Nick:Tomek Dodano:2006-11-03 17:27:02 Wpis:Zgzadzam się z Kubą. Trzy nutki. Są aspiracje na więcej, ale ponownie sposób "podania" muzyki na płycie jest u Newmana lekko mówiąc bardzo rozczarowujący. Za to genialne "Rock Island", magia, magia i raz jeszcze magia. Ciekawy temat dla bohatera Jude'a Lawa, bardzo klimatyczny i dziwny. Mefisto: trochę więcej obiektywizmu :)

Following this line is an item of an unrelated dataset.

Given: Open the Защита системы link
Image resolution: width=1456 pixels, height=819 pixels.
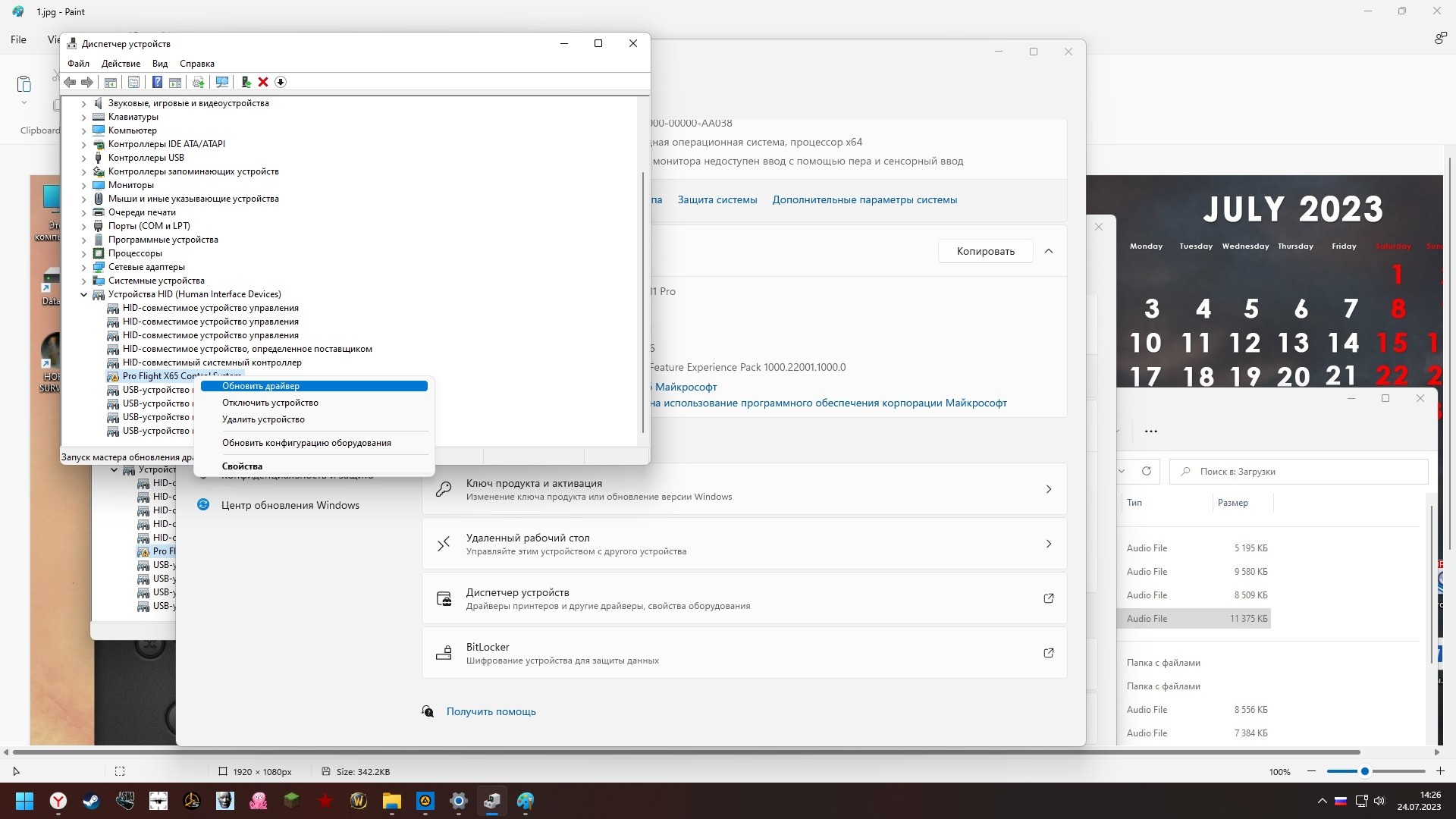Looking at the screenshot, I should tap(717, 199).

Nick:Kuba Dodano:2006-11-03 09:23:50 Wpis:No w sumie racja... bardziej szkockie, ale akurat w pierwszym utworze je słychać od razu, a nie powiedziałbym żeby mi się ze Szkocją kojarzył ;) A jeśli z recką się zgadzasz, to jak mniemam zgadzasz się też ze stwierdzeiem, że jest ciężka i jak na ten klimat - za długa. Zatem ocena jest wynikiem gustu tylko ;)
Nick:Mefisto Dodano:2006-11-03 00:31:44 Wpis:Oj, zdecydowanie za niska ocena, panocku ;)
Dla mnie to jedna z lepszych płyt Newmana bez dwóch zdań (oczywiście w ostatnich latach), no ale poza tym zgadzam się z recką - może poza wątkiem irlandzkim - on owszem jest, ale dudy niekoniecznie kojarzą sie z tym krajem ;)
Nick:Mefisto Dodano:2006-11-02 21:16:38 Wpis:Nie bardzo wiem czym niby wyróżnia się Danger of Hell? Przecież to spokojna, stonowana melodia na fortepian :| A początkowa ścieżka - ot, podśpiewka więźniów z początkowych minut filmu - klimatyczne i owszem, ale nic w tym dobrego. A ścieżkę oceniłem całą - jak zawsze zresztą. Newmana lubię i cenię pewnie jeszcze bardziej niż Ty (jeśli można na ty ;), ale Zielona Mila nie jest jego najlepszą pracą, gdyż jest za długa (nawet biorąc pod uwagę długość filmu) i zbyt "nijaka". Tematy i owszem ma ładne, ale to tylko kropla w morzu ;)
A tak w ogóle to u mnie ściezka ma 3+, ale połówek nie wystawiamy...
Nick:Ludi Dodano:2006-11-02 16:37:41 Wpis:Mocno nie zgadzam się z panem recenzentem :) To jedna z najlepszych prac Newmana ze względu na tematyczność i również odsłuchanie, długość adekwatna do długości filmów a piosenki w trakcie jeszcze bardziej urozmaicają samą muzykę. W tym wypadku ścieżke traktuje się jako całość a nie dzieli i ocenia przez pryzmat poszczególnych utworów. Newman wydał mnóstwo ścieżek gdzie na utwory czysto ilustracyjne nie zwraca się w ogóle uwagi a przy ocenie bierze się całą ścieżke. Nie zgadzam się również z wrażeniometrem. Jak taki utwór jak "Danger of Hell" - wyróżniający się na płycie, może być tak nisko oceniany, to samo pierwszy track. Uwielbiam pana Newmana i trochę się dziwię, że został tak surowo potraktowany. Dla mnie jest to 4 z plusem.